Sociology-Families and Households-Social Policy Flashcards
How can social policy affect families?
The actions and policies of governments can sometimes have profound effects on families and their members. Cross cultural examples from different societies and historical periods can show us some of the more extreme ways in which the state’s policies can affect family life. This can help us to see the relationship between families and social policy in a new light-these examples include: China’s one child policy, communist Romania, Nazi family policy, and democratic societies
How did social policy affect families with china’s one child policy?
In China, the government’s population control policy has aimed to discourage couples from having more than one child. The policy is supervised by workplace family planning committees; women must seek their permission to try to become pregnant, and there is often both a waiting list and a quota for each factory. Couples who comply with the policy get extra benefits, such as free child healthcare and higher tax allowances. An only child will also get priority in education and housing later in life. Couples who break their agreement must repay allowances and pay a fine. Women face pressure to undergo sterilisation after their first child
How did social policy affect families with Communist Romania?

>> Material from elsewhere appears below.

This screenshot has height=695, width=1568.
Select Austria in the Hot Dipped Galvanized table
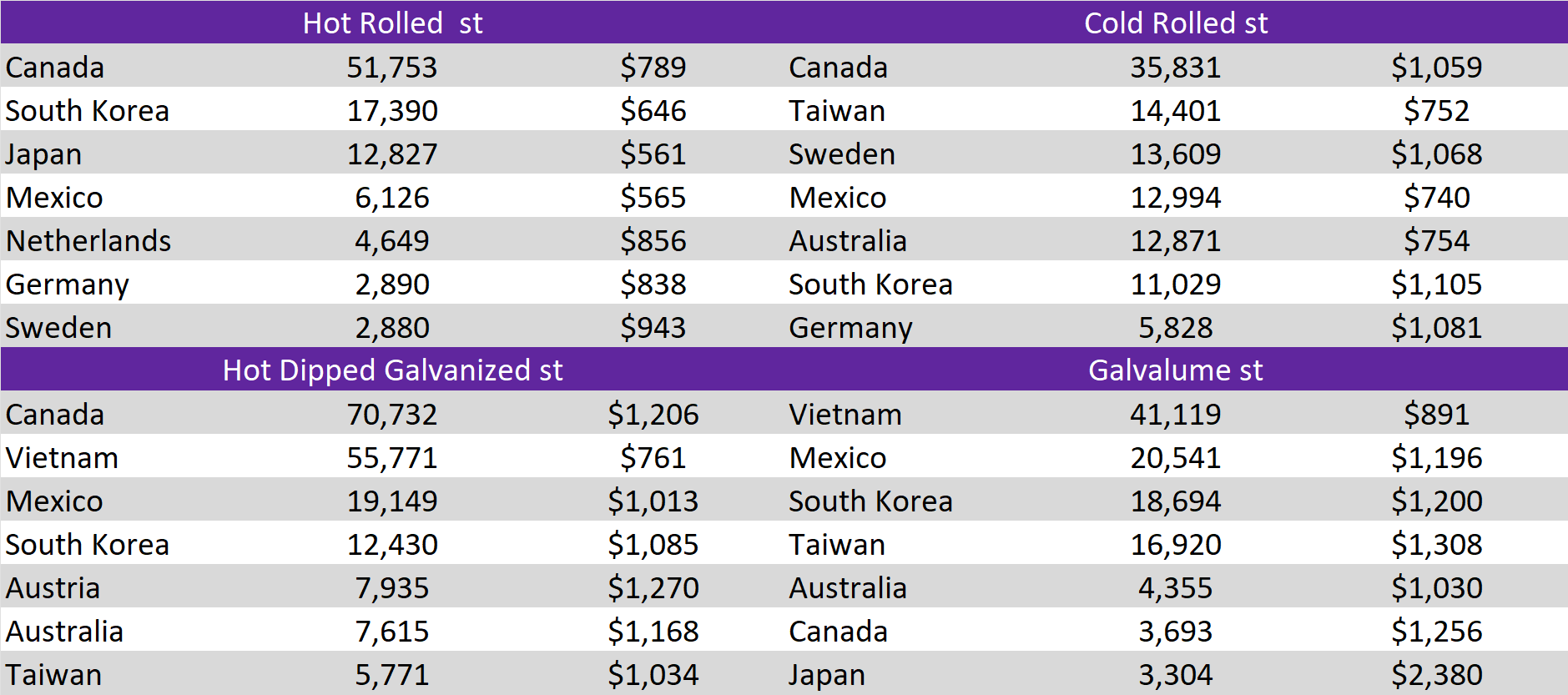pyautogui.click(x=53, y=588)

At the opposite extreme to the one-child policy, the former communist government of Romania in the 1980s introduced a series of policies to try to drive up the birth rate, which had been falling as living standards declined. It restricted contraception and abortion, set up infertility treatment centres, made divorce more difficult, lowered the legal age of marriage to 15 and made unmarried adults and childless couples pay an extra 5% income tax
How did social policy affect families with Nazi family policy?
In Nazi Germany in the 1930s, the state pursued a twofold policy. On the one hand, it encouraged the healthy and supposedly ‘racially pure’ to breed a ‘master race’ (eg by restricting access to abortion and contraception). Official policy sought to keep women out of the workforce and confine them to ‘children, kitchen and church’, the better to perform their biological role. On the other hand, the state compulsorily sterilised 375,000 disabled people that it deemed unfit to breed on grounds of ‘physical malformation, mental retardation, epilepsy, imbecility, deafness and blindness’. Many of these people were later murdered in Nazi concentration camps
How has social policy affected families in democratic societies?
By contrast with other extreme examples, some people argue that in democratic societies such as Britain, the family is a private sphere of life in which the government does not intervene, except perhaps when things ‘go wrong’, for example in cases of child abuse. However, sociologists argue that in fact, even in democratic societies, the state’s social policies play a very important role in shaping family life
What are the different perspectives on families and social policy?
Functionalism Donzelot, The New Right, and Feminism
How do functionalists see society, and their social policies?
Functionalists see society as built on harmony and consensus (shared values) and free from major conflicts. They see the state as acting in the interests of society as a while and its social policies as being for the good of all. Functionalists see policies as helping families to perform their functions more effectively and make life better for their members
What does Fletcher argue about social policy?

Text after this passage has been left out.